Politics & Policy

Jerry & Me

Jerry Springer thinks we're all suckers. He's largely right.

Keith Olbermann, often described as the thinking man’s idiot (or is that the idiot’s thinking man?) said on MSNBC a few nights ago: “Jonah Goldberg of National Review said on CNN that you would bring ‘slack-jawed yokels, hicks, weirdoes, pervs, and whatnots.’ And apart from considering the source there, at what point did we stop letting yokels, hicks, weirdoes, pervs, and whatnots vote? We let Jonah Goldberg vote.”

Jerry Springer responded, “Well, you make a good point. But that’s the elitism. That’s the elitism that is part of the problem. Our government right now is very good at protecting the interests of the wealthy and the powerful. But anyone who isn’t in that group, they’re just not part of the equation.”

Now, in this tiny slice of the space-time continuum we can see the mass of so much asininity crammed into such a small confining space, it’s astounding that the studio didn’t implode on itself sucking in all light and heat.

But before we unpack this black hole — for want of a more apt hole — let me back up.

Jerry Springer is running for the Senate against, well, me.

Generally, we fancy-pants political-pundit types would say Springer is “running against Washington” or that he’s taking on the role of “outsider.” But in this case, Springer has elevated me to the status of all that is wrong in Washington. If he were William Jennings Bryan, I would be his Cross of Goldberg.

On January 26 of this year, on CNN’s Late Edition — the Sunday show on which I appear regularly — I was asked what I thought about the fact that Jerry Springer was considering a run for the Senate from Ohio. After noting that as mayor of Cincinnati, Springer had gotten into trouble after paying a hooker by check, I tried to make a simple point: “To me this proves that voter turnout is not this glorious thing…because if Jerry Springer shows up, he’ll bring all these new people to the polls, they will be slack-jawed yokels, hicks, weirdoes, pervs, and whatnot.”

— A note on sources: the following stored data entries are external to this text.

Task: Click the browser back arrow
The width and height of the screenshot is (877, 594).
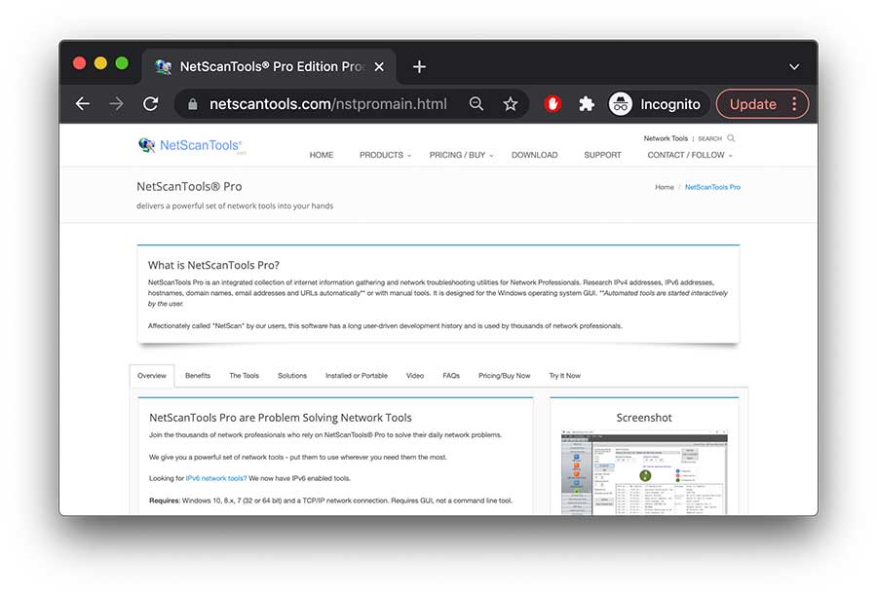Action: (82, 103)
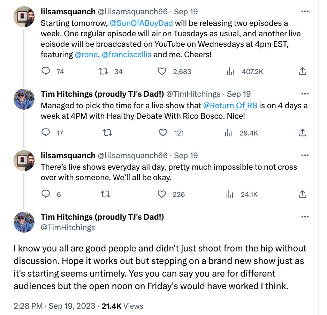Image resolution: width=327 pixels, height=315 pixels.
Task: Click the 2:28 PM Sep 19, 2023 timestamp
Action: coord(54,306)
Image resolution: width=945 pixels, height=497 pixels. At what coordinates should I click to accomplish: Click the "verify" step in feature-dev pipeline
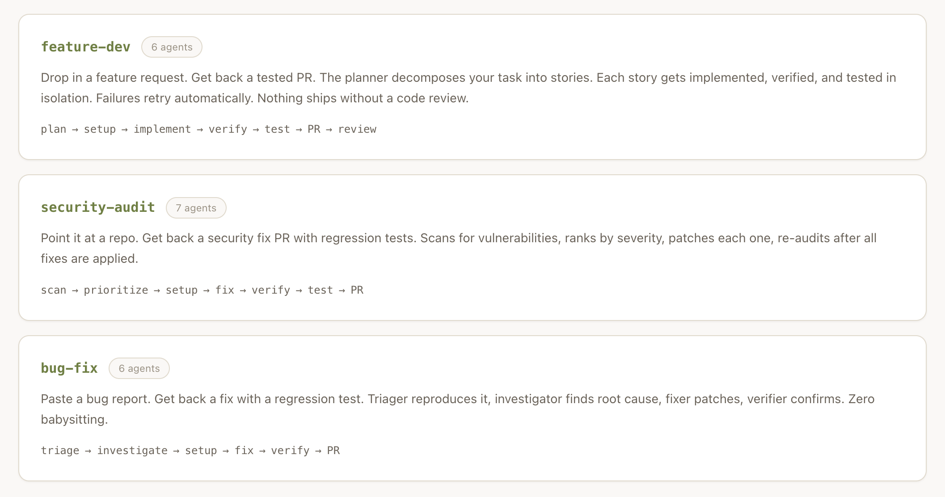(228, 129)
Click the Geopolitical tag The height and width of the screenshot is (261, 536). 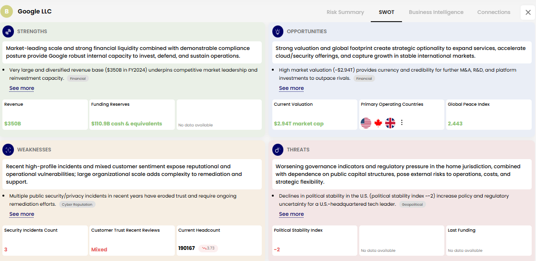412,205
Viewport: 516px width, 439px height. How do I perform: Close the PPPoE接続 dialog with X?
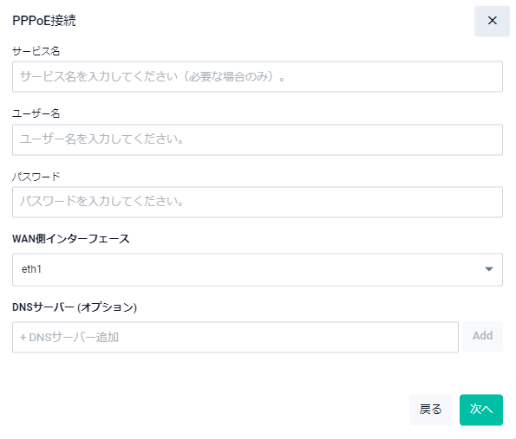tap(492, 21)
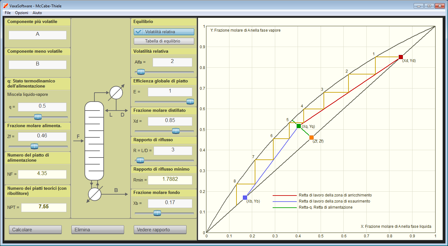The height and width of the screenshot is (246, 448).
Task: Open the File menu
Action: [x=8, y=13]
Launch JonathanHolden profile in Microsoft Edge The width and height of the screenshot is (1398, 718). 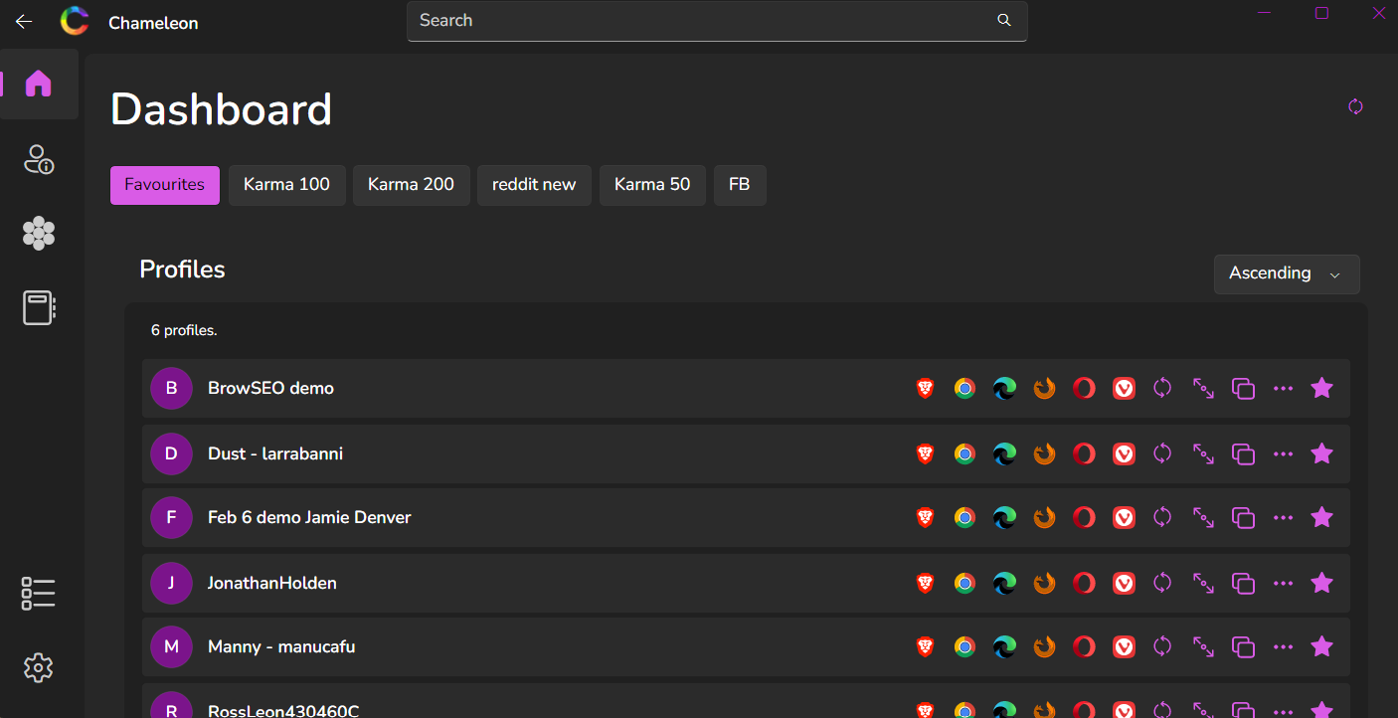pyautogui.click(x=1004, y=583)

I stand by that. If you thought it wasn’t worth voting until Jerry Springer came along, our society doesn’t really need your vote (longtime readers know my views on democracy) And don’t let Springer’s Jovian ego distort the issue. In the classic tradition of fascists and populist demagogues, he says the “establishment” is afraid of his ideas. But Springer’s positions — to the extent he has any — are indistinguishable from almost any run-of-the-mill liberal Democrat limousine liberal. He talks about better schools, insuring the uninsured, etc., etc. This is interesting? This is new? Jerry, get over yourself. Every high-school kid who’s interned for a Democratic congressman can spout the policies Springer adheres to.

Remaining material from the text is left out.